The Obama administration on Wednesday will send Congress legislation demanding that hedge fund managers submit to new registration and disclosure rules to boost transparency and limit any risks they pose to the financial system, a senior U.S. Treasury official said.
Later today, we will send legislative language to the Hill that requires registration of all hedge funds and other private pools of capital over a minimum threshold in size, Treasury assistant secretary Michael Barr said in remarks to a business group in Washington.
The bill, one of many Obama administration proposals to revamp financial regulation, would require all investment advisers with more than $30 million under management to register with the SEC and disclose key information about their funds to regulators and investors.
Barr, previewing the legislative language in his speech, said these disclosures would include asset size, borrowings and off-balance-sheet exposures, among other information.
Hedge funds would be subject to periodic reporting requirements and regulators also would have authority under the bill to gain access to information to determine potential systemic risks that they may pose.
Hedge funds found by regulators to be so large, leveraged or interconnected that they pose a threat to financial stability will be regulated as Tier 1 financial holding companies and will be subject to more stringent requirements for capital, liquidity and risk management, Barr said.
Barr said hedge funds do not appear to have been at the center of the current financial crisis, but their de-leveraging contributed to strains in financial markets, while lack of transparency contributed to market uncertainty and instability.
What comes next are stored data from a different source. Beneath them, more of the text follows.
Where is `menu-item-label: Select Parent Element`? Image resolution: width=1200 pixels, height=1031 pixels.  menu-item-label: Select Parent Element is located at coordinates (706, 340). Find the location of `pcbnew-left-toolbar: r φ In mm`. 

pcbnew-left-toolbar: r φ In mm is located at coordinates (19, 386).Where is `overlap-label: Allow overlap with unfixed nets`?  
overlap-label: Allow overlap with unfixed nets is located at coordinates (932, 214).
These firms continue to present unknown risks, and that lack of transparency is no longer tenable, Barr said. We need a system that's flexible enough to adapt to the emergence of other institutions that could pose a risk to the system. And we need a system that lets regulators see risks as they emerge across the financial system.
Barr also said the Obama administration's goal in revamping regulation was not to limit the activities of financial firms, but to limit risks posed by those activities.
Higher capital charges can insulate the system from the build-up of risk without limiting activities in the markets, Barr said. That's why we have launched a review of the capital regime and have proposed raising capital standards across the board, including higher standards for financial holding companies, and even higher standards for Tier 1 financial holding companies.